Rabbit anti β dg

Immunoprecipitation and immunoblotting experiments were performed as previously described [49 (link)]. For co-immunoprecipitation experiments cells were lysed in Co-ip buffer (1% NP-40, 150 mM NaCl, 10 mM Tris-HCl pH 7.5, 1 mM EDTA, protease and phosphatase inhibitors, Sigma-Aldrich, St Louis, MO, USA). The following antibodies were used for immunoblotting: rabbit anti-CD93 (H190), mouse anti-phosphotyrosine, mouse anti-ubiquitin, and rabbit anti-β-DG (Santa Cruz Biotechnology); mouse anti-Cbl (Millipore); rabbit anti-phospho-Cbl(Y731), rabbit anti-phospho-Y416 Src, and rabbit anti-Src 32G6 (Cell Signaling Tech., Danvers, MA, USA); rabbit anti-phospho-Cbl (Y700) (Abcam, Cambridge, UK); mouse anti-β-actin (Sigma-Aldrich). For immunoprecipitations, mouse anti-CD93 antibodies (mAb 4E1) were used coupled to Dynabeads Pan Mouse IgG (Thermo Fisher Scientific). The Src family tyrosine kinase inhibitor PP2 was purchased from Calbiochem (San Diego, CA, USA).

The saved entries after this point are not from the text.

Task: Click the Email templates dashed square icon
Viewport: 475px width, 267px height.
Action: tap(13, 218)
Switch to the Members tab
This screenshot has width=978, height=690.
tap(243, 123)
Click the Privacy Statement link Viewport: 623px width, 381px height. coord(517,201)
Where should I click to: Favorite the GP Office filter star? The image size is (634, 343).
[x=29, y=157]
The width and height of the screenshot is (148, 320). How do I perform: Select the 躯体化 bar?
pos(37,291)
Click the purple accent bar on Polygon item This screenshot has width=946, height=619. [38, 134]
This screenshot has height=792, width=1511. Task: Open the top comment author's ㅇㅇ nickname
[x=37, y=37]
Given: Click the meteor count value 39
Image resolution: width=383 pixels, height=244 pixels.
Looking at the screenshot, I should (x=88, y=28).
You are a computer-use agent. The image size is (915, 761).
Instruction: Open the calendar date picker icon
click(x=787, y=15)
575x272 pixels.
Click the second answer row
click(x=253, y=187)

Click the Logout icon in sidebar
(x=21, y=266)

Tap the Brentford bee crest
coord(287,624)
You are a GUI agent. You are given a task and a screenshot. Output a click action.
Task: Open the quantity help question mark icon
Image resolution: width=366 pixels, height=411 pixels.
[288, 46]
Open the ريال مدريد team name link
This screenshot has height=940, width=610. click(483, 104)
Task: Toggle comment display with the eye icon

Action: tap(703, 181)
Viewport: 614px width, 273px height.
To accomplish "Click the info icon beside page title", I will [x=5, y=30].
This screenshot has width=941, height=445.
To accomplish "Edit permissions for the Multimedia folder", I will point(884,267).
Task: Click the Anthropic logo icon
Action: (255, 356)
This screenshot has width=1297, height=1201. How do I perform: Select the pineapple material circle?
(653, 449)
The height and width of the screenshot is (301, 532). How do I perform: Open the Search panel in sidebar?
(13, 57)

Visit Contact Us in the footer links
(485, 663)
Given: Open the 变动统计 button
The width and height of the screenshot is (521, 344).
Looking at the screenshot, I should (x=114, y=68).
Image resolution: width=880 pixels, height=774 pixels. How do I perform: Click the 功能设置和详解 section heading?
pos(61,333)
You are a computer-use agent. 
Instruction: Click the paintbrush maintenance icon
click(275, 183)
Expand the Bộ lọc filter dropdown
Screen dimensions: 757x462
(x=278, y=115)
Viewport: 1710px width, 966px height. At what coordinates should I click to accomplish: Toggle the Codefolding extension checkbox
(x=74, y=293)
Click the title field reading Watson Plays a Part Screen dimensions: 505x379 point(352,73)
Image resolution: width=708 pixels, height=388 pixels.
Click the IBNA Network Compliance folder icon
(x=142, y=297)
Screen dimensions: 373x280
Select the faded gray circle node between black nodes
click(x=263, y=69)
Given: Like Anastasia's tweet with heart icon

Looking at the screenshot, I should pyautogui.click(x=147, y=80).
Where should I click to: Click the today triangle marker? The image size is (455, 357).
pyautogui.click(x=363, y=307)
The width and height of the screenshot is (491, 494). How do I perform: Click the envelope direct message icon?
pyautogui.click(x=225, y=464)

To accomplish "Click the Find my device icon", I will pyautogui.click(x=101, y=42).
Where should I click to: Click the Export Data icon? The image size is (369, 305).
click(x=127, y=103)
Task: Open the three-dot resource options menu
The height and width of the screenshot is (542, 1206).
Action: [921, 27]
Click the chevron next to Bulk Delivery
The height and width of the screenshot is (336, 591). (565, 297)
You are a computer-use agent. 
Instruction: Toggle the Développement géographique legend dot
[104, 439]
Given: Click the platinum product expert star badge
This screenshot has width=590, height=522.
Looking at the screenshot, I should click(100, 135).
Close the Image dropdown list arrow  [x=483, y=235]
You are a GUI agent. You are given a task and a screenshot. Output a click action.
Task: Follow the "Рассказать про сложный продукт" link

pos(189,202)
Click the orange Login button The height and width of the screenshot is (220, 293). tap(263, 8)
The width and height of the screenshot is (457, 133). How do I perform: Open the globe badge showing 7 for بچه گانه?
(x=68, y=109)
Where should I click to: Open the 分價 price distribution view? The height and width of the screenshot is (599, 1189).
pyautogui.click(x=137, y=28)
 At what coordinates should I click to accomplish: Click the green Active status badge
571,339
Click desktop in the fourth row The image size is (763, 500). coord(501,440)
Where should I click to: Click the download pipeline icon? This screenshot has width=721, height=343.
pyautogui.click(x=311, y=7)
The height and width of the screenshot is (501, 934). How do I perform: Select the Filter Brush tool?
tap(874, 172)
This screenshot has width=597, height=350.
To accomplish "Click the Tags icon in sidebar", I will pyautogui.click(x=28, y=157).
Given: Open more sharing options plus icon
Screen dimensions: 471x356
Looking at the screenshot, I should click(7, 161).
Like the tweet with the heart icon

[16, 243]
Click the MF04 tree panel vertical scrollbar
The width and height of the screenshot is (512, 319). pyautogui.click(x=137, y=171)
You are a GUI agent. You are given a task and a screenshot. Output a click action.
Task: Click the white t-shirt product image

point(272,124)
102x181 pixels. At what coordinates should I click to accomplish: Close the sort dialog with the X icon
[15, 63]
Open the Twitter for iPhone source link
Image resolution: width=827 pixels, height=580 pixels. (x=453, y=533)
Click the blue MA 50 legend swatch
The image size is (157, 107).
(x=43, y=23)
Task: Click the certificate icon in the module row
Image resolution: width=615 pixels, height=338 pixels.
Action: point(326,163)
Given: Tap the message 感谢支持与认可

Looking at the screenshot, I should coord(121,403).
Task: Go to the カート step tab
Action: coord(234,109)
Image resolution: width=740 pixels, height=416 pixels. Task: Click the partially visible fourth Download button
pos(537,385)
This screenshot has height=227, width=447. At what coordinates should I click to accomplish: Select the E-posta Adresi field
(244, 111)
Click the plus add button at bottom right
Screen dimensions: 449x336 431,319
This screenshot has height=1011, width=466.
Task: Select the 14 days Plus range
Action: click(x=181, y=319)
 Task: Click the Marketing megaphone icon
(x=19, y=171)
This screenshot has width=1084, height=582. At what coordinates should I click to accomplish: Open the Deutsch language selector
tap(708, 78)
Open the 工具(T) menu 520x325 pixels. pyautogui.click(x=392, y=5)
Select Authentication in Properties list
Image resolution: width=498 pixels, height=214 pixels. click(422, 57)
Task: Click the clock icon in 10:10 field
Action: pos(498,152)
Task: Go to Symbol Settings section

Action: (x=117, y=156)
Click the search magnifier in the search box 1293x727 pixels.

Cells were seeded on glass coverslips, fixed in 3% paraformaldehyde, and then treated as previously described [43 (link)]. The primary antibodies used were: mouse monoclonal anti-CD93 (mAb 4E1, 0.6 μg/μL [5 (link)]) 1:25, rabbit anti-β-DG (Santa Cruz Biotechnology, Santa Cruz, CA, USA), and rabbit anti-phospho-Cbl (Y774) (Millipore, Billerica, MA, USA). Fluorescent images were captured using a Leica TCS SP2 laser-scanning confocal microscope. The quantitative colocalization analyses of CD93 and β-DG or phospho-Cbl signals were performed on optical sections captured at cell/substrate adhesion sites using ImageJ and the JACoP plug-in to determine Manders' coefficient M₁ [44 (link)], which represents the percentage of CD93 pixels that overlap β-DG or phospho-Cbl pixels. To show colocalization events by white dots, images were generated using ImageJ and the Colocalization plug-in.